Reinhardt continued, “Under the government’s theory, it is free to imprison Gherebi indefinitely along with hundreds of other citizens of foreign countries, friendly nations among them, and to do with Gherebi and these detainees as it will, when it pleases, without any compliance with any rule of law of any kind, without permitting him to consult counsel, and without acknowledging any judicial forum in which its actions may be challenged. Indeed, at oral argument, the government advised us that its position would be the same even if the claims were that it was engaging in acts of torture or that it was summarily executing the detainees. To our knowledge, prior to the current detention of prisoners at Guantanamo, the US government has never before asserted such a grave and startling proposition. Accordingly, we view Guantanamo as unique not only because the United States’ territorial relationship with the Base is without parallel today, but also because it is the first time that the government has announced such an extraordinary set of principles—a position so extreme that it raises the gravest concerns under both American and international law” (Emphasis added).

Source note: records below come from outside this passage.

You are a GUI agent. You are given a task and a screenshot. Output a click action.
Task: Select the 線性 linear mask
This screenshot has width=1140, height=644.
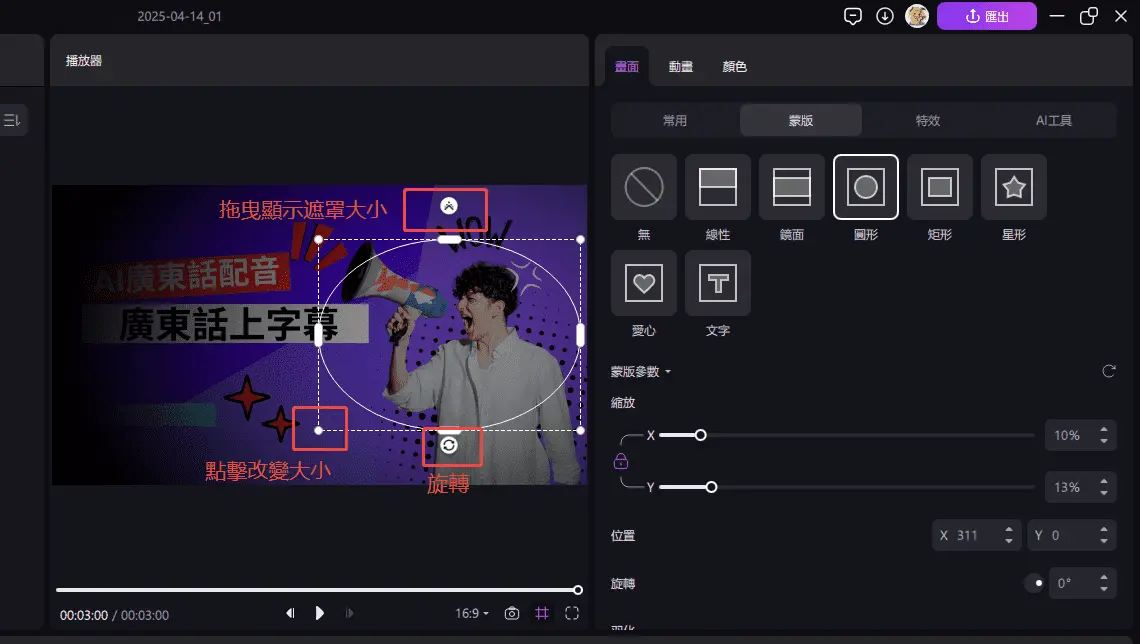point(717,187)
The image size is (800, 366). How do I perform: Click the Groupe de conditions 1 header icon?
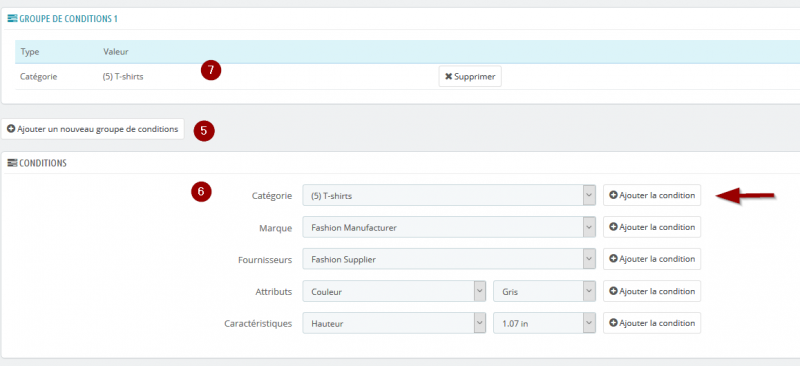[x=12, y=19]
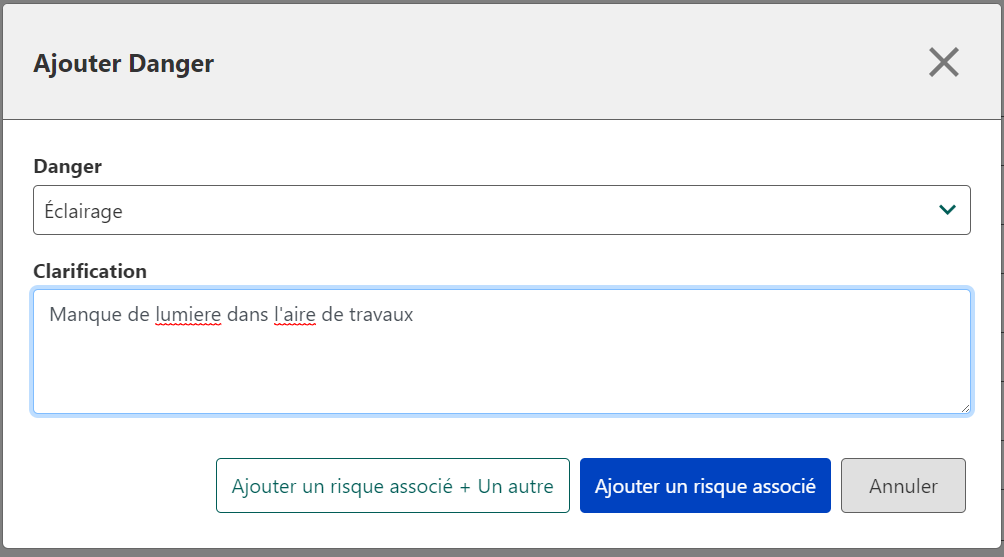The image size is (1004, 557).
Task: Click the blue Ajouter un risque associé button
Action: [x=705, y=485]
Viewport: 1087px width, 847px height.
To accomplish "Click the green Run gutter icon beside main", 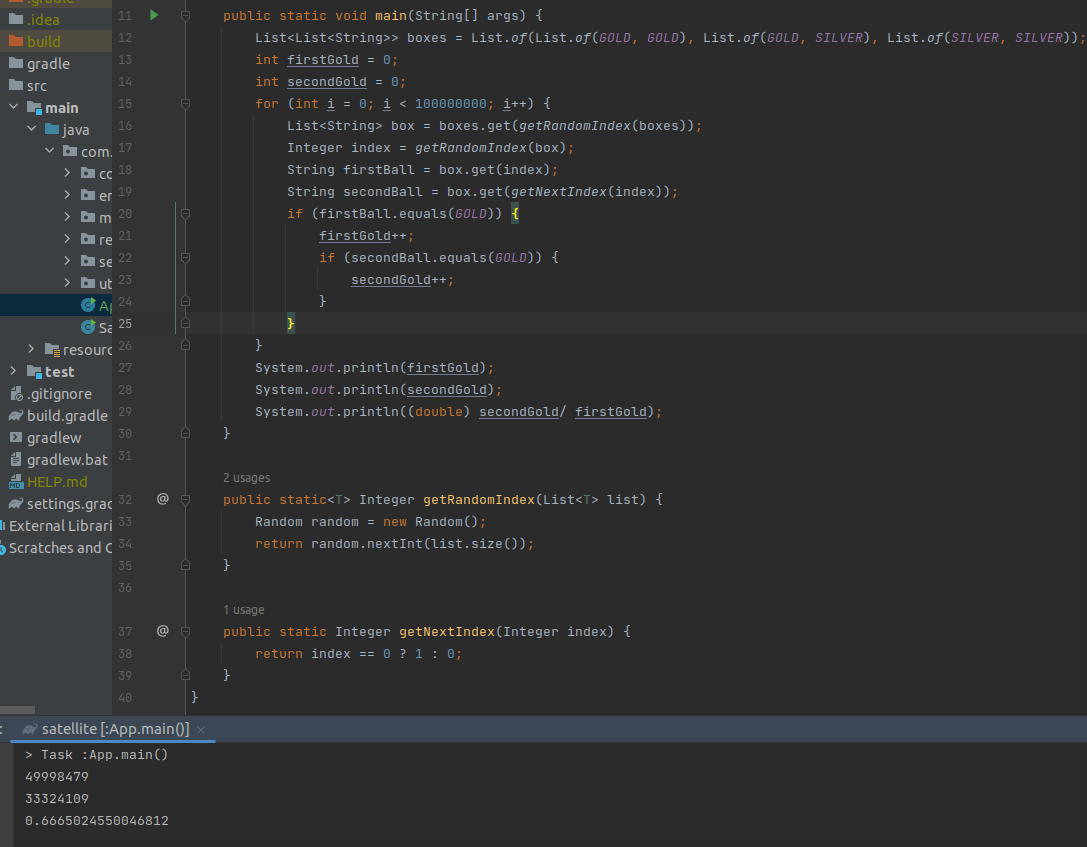I will pos(154,15).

The two decisions have generated howls of protests from the usual quarters. The White House issued a statement calling the Padilla ruling “troubling and flawed” and said it would seek a stay of the ruling. The Wall Street Journal editorial page, after calling Reinhardt’s Guantánamo opinion “grandstanding,” attacked the Second Circuit for “the view that the US is not a ‘zone of combat.’”

As these cases underscore, the US is becoming a battlefield, not between the people of the United States and Al Qaeda, but between an increasingly rabid and militaristic ruling elite and the broad masses of the population.